Sadly for communities which have confronted devastating wildfires, the hazard to life and property doesn’t finish after the fires are extinguished.

Flood threat is excessive after a fireplace, and people communities must be on alert to mitigate towards flash flooding, as even modest rainfall can set off floods with little warning.

That’s why Sonoma County and different communities deployed AEM’s post-wildfire flood monitoring answer after the Nuns and Tubbs fires 2017. The answer entails deploying rainfall and flood gauges all through the realm to alert officers when rainfall totals attain a essential level or flooding reaches the purpose the place officers want to reply.
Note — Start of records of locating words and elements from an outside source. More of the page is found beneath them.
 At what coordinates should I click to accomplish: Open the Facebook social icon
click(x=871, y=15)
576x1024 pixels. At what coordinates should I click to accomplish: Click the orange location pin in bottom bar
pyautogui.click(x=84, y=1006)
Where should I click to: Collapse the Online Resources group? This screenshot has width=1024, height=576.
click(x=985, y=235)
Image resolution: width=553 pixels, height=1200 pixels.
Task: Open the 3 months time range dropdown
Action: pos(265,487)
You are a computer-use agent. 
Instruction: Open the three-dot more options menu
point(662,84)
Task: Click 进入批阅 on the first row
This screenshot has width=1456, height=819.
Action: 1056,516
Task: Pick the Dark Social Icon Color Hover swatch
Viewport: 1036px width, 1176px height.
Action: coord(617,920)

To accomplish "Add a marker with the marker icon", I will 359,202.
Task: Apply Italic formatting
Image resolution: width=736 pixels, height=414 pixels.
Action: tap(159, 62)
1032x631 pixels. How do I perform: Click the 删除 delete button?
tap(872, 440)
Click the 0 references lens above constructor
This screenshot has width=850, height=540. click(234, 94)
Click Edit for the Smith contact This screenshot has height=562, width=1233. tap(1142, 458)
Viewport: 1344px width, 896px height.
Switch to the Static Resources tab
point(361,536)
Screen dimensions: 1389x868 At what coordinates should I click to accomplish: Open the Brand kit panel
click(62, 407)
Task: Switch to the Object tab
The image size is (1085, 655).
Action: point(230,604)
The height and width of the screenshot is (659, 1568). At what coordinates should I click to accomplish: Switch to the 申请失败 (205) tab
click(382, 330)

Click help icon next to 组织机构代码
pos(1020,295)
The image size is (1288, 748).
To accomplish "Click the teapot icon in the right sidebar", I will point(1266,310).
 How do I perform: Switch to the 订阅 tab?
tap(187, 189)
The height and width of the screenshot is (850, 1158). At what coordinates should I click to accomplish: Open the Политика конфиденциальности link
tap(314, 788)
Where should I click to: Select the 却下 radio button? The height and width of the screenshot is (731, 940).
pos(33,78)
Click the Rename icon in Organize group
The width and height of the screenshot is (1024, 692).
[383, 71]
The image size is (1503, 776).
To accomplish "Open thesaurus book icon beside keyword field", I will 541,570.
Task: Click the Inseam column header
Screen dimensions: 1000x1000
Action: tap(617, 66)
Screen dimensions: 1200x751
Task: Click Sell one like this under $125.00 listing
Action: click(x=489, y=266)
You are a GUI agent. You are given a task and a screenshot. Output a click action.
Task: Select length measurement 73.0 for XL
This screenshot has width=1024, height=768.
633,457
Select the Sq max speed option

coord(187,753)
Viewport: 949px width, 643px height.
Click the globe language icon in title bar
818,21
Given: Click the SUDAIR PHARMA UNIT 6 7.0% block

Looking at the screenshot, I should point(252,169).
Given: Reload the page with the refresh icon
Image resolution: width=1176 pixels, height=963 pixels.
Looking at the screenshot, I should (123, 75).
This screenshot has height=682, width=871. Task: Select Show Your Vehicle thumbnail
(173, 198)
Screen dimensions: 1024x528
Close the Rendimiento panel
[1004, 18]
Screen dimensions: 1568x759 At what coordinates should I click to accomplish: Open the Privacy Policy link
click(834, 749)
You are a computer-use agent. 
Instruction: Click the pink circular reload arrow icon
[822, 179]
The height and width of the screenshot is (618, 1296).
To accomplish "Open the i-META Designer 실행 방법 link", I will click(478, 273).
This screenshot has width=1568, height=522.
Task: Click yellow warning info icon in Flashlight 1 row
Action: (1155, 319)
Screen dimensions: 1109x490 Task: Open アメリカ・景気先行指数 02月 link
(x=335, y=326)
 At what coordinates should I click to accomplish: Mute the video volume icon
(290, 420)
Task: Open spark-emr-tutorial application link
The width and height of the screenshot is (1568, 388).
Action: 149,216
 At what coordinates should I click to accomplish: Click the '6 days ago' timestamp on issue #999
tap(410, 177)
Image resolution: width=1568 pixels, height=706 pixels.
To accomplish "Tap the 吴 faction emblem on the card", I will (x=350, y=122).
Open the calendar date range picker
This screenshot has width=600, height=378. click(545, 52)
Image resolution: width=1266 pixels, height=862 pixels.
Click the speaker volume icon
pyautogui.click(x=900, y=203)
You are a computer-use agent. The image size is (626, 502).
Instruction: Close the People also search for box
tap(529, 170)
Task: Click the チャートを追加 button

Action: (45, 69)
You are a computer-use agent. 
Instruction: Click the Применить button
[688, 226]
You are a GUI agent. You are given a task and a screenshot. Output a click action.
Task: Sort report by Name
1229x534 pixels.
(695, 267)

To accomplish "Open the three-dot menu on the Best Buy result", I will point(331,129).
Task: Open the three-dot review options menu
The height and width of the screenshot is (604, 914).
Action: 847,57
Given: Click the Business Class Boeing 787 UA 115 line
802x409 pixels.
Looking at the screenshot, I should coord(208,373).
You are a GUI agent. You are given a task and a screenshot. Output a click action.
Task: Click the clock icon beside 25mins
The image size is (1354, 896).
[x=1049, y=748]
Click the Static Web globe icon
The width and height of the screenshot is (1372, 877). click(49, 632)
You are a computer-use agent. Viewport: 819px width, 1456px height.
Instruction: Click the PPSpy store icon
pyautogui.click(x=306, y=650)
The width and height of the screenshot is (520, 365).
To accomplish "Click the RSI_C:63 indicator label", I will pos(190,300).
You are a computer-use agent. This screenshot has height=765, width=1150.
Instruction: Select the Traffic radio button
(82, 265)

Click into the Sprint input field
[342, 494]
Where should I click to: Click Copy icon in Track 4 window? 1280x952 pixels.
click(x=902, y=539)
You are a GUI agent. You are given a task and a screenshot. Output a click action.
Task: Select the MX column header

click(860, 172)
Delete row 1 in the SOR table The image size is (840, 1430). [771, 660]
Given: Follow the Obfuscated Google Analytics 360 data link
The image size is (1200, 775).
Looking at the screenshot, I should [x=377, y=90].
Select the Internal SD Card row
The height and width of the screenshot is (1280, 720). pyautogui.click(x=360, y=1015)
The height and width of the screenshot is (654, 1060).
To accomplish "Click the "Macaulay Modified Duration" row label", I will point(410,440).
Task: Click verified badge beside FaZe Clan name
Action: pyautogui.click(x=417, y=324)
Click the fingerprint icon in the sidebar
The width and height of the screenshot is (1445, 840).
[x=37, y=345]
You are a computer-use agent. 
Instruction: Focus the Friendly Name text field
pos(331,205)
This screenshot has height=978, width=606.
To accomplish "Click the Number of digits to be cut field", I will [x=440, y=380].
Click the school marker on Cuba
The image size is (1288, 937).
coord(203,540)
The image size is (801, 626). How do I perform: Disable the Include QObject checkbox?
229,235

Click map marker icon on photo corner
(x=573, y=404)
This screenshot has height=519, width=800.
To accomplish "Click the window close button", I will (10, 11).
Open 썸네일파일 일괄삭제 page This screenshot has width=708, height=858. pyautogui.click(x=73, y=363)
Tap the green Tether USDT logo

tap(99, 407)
Carlos Diaz, a hydrologist/engineer with the county, famous that after the Nuns and Tubbs wildfires, a response workforce was convened to establish secondary hazards. The workforce included members from the USA Geological Survey, Cal Hearth and the Nationwide Climate Service, which famous the shortage of excellent rainfall gauges within the space.

“We now have one on the airport, however they had been on the lookout for extra granularity in with the ability to concern their flood watches and warnings,” Diaz stated. “One in all their suggestions was a community of gauges to be put in with an early warning system.”

The duty was made simpler due to a neighbor in Napa County, the city of St. Helena, that already had a system and transmitter in place that Sonoma may connect with. “They'd some bandwidth they usually allow us to piggyback onto that system,” Diaz stated.

Sonoma County put in 12 rain and stream gauges and 10 rain-only gauges throughout a “fairly sizable chunk of the county,” Diaz stated.

He described the system as capturing and transmitting “extremely small packets of knowledge” that make their method to Sonoma County headquarters in close to actual time each couple of minutes. Though the alerts are achieved each two minutes, not one of the gauges is transmitting on the similar time.

“That was an issue we had with the previous system,” Diaz stated. “It’s pouring buckets they usually’re all making an attempt to ship info on the similar time, and also you’d get knowledge collisions and losses.”

The system permits the administrator to set thresholds for the quantity of rainfall over time and the depth of flooding. “The Nationwide Climate Service has completely different thresholds for various rain occasions,” Diaz defined.

Mark Miller, chief industrial officer for AEM, stated the corporate has greater than 6,500 hydrological sensors at numerous essential areas throughout the nation that may be liable to flooding.

“Lots of our cities will put up a map with all of the water sensors on it out into the neighborhood so all people who lives locally has the data and might see the place hazards may be,” Miller stated.

“We assist them with modeling. A giant a part of what we do is take sensing knowledge in and overlay it with inundation maps to get you a transparent image of the realm and extra of an end-to-end answer.”